TASK DATA:
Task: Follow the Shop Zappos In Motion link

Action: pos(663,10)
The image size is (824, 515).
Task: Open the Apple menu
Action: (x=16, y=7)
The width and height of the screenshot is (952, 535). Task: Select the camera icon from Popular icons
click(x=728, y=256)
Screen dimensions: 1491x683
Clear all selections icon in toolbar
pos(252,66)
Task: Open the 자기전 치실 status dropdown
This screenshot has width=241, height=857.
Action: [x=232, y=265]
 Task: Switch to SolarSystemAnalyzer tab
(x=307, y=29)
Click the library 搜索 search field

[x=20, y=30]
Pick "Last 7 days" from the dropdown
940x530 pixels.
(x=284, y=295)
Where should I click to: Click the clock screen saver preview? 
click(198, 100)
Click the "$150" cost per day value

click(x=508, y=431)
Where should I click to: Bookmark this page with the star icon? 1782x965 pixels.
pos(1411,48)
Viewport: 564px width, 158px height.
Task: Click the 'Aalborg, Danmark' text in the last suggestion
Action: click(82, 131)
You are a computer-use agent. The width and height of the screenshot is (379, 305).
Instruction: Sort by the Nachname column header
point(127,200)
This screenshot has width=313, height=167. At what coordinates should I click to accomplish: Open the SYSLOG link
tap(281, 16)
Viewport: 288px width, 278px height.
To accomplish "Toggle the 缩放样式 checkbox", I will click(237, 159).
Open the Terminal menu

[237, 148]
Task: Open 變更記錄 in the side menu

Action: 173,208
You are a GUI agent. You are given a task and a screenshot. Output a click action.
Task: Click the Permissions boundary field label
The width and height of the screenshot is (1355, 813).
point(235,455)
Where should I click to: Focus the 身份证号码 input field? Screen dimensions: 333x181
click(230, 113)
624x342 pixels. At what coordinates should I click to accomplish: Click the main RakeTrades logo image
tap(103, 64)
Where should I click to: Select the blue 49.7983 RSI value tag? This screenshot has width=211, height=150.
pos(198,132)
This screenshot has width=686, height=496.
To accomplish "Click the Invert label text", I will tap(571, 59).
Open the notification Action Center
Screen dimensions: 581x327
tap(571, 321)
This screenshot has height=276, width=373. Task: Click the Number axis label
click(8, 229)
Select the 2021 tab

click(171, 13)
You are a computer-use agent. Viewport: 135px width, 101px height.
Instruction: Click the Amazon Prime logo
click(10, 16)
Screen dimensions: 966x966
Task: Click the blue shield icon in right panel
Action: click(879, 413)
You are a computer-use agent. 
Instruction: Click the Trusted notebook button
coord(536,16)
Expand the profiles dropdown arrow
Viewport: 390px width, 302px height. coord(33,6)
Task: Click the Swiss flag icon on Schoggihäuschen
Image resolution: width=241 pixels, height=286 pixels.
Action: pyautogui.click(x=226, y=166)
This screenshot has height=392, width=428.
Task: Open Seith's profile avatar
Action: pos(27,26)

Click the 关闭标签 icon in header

TASK BRIEF:
Each line of the listing above that contains the word "will" is to be copied.

PROBLEM SOLUTION:
To accomplish "Toggle the 缩放样式 checkbox", I will click(237, 159).
To accomplish "Click the Invert label text", I will tap(571, 59).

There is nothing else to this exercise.